Konstantin KuhleFDP - Aktuelle Stunde: Wehrhafte Demokratie gegen Demokratiefeinde und Vertreibungspläne
Frau Präsidentin! Meine Damen und Herren! Es gibt im Umgang mit Rechtsextremisten und mit Feinden der Demokratie eine Strategie, die bei vielen Menschen in Deutschland sehr beliebt ist und die auch hier im Haus immer mal wieder angewendet wird. Diese besagt, dass man nicht über jedes Stöckchen springen soll, das die AfD einem hinhält. Ich halte das nach wie vor für richtig; denn allzu plumpe Ausfälle von Rechtsextremisten und von Feinden der Demokratie richten sich in der Regel selbst. Viele Menschen in Deutschland sind schließlich auch klug genug, das zu erkennen.
Bei dem Treffen von Rechtsextremisten in Potsdam handelt es sich allerdings nicht um ein Stöckchen, das uns die AfD hinhält,
(Jörn König [AfD]: Genau, das waren völlig andere Organisatoren! Völlig andere Veranstalter!)
sondern es handelt sich dabei um einen Vorgang, von dem es die AfD gerne gehabt hätte, dass er nicht das Licht der Öffentlichkeit erblickt.
(Beifall bei Abgeordneten des BÜNDNISSES 90/DIE GRÜNEN – Dr. Bernd Baumann [AfD]: Und die CDU!)
Es ist doch mal interessant, darüber nachzudenken und zu diskutieren, wie die AfD eigentlich spricht, was sie so sagt und was sie plant, wenn sie denkt, dass niemand mithört.
(Manuel Höferlin [FDP]: Genau!)
Meine Damen und Herren, der Deutsche Bundestag wird heute Nachmittag das Asylrecht verschärfen. Er wird Abschiebungen erleichtern und damit einen Beitrag dazu leisten, dass die massiv überlasteten Kommunen in Deutschland endlich entlastet werden.
(Beifall bei der FDP)
Es ist unsere Verantwortung als gewählte Politikerinnen und Politiker, dieses Problem der irregulären Migration endlich in den Griff zu kriegen.
(Jörn König [AfD]: Illegal! Die ist illegal!)
Und ich sage auch: Es ist unsere Verantwortung, dass viele Menschen in Deutschland bislang den Eindruck haben, dass wir nicht genügend Ordnung und Kontrolle im Bereich der Migrationspolitik haben.
(Beifall bei der FDP)
Wir müssen uns aber klarmachen, dass die Vertreibungspläne, die in Potsdam geschmiedet wurden, etwas kategorial anderes sind. Sie greifen nämlich – und so ist es hier eben auch am Rednerpult geschehen – neurechte Kampfbegriffe auf, mit denen Rassismus und völkischer Nationalismus in der ganzen Breite der Gesellschaft hoffähig gemacht werden sollen.

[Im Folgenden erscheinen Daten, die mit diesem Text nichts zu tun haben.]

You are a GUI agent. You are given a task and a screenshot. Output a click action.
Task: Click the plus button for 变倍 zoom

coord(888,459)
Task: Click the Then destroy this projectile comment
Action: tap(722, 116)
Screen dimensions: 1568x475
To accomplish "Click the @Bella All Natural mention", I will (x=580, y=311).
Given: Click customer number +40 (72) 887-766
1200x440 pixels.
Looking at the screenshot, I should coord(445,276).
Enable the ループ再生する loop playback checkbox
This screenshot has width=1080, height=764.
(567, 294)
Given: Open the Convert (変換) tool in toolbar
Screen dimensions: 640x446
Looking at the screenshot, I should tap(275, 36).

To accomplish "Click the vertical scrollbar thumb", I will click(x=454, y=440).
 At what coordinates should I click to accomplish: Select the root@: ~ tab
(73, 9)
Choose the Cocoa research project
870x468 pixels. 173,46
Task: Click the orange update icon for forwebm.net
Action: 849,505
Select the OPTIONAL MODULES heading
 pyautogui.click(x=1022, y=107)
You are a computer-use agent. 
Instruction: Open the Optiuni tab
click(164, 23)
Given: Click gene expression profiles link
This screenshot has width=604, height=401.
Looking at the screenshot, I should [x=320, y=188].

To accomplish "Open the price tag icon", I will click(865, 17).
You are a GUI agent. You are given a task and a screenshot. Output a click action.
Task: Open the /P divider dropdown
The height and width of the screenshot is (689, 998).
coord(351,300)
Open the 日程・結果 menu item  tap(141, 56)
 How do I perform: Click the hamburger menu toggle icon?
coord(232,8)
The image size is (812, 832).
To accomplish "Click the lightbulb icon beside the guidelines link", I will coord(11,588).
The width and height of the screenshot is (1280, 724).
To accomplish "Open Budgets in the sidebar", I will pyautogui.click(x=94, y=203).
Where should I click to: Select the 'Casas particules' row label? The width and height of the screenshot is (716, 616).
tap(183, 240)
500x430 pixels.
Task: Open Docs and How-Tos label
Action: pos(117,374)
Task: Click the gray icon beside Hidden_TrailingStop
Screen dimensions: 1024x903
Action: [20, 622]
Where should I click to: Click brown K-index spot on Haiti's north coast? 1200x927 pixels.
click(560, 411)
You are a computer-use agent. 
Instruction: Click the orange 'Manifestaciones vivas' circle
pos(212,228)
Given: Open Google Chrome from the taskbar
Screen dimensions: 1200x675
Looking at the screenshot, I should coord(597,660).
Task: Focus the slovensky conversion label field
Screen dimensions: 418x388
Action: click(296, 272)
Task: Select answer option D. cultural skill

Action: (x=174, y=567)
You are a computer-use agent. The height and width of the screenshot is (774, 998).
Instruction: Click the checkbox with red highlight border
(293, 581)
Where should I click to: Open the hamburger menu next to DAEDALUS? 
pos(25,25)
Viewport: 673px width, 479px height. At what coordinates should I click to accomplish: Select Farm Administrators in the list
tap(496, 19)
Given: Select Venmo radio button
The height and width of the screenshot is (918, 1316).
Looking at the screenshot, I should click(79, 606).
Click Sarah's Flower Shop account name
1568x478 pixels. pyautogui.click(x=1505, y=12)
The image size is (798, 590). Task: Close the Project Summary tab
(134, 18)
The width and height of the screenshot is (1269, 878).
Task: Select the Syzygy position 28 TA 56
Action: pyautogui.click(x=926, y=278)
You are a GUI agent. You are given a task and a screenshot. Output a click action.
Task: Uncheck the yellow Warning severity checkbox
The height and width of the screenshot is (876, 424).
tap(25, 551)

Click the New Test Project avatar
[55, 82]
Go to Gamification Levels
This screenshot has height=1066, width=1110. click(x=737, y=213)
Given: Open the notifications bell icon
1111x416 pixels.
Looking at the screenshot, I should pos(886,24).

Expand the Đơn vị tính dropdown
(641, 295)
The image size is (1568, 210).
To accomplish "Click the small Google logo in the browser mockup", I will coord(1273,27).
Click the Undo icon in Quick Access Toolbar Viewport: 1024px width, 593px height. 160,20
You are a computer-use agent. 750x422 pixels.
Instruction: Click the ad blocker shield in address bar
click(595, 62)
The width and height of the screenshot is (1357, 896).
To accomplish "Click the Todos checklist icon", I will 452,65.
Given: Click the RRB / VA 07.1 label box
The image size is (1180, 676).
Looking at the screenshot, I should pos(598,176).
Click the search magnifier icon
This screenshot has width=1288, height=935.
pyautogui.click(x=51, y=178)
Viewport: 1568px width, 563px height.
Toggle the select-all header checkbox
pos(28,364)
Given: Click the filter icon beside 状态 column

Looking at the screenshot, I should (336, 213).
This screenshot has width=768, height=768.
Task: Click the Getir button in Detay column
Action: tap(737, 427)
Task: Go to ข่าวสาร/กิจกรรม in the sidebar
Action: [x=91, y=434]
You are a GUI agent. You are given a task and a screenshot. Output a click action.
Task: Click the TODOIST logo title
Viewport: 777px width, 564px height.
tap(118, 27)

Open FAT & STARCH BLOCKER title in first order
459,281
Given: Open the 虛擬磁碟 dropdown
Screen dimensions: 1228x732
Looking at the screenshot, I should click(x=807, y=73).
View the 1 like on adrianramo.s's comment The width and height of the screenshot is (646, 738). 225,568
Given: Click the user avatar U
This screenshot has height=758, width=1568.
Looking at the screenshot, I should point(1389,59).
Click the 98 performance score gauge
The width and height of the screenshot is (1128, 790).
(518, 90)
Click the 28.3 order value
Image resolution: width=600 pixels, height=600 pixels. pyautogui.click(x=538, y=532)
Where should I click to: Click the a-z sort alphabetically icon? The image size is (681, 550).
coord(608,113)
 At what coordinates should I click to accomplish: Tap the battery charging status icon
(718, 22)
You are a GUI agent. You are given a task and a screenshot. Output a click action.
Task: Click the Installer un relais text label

Mit Blick auf die nötigen Debatten in der Migrationspolitik ist mir deshalb eines besonders wichtig: Keine Asylrechtsverschärfung und kein Abschiebegesetz wird den Rassisten und völkischen Nationalisten, die sich in Potsdam versammelt haben, jemals genug sein. Es ist deswegen die Verantwortung aller Demokraten in diesem Haus, bei der Migrationsdebatte auf Maß und Mitte zu achten und die politische Debatte in unserem Land nicht von der AfD bestimmen zu lassen.
(Beifall bei der FDP sowie bei Abgeordneten der SPD und des BÜNDNISSES 90/DIE GRÜNEN – Jörn König [AfD]: Das sagt die 3-Prozent-Partei!)
Lieber Kollege Frei, es geht hier doch nicht um die Ampel.
(Jörn König [AfD]: Natürlich geht es um die Ampel!)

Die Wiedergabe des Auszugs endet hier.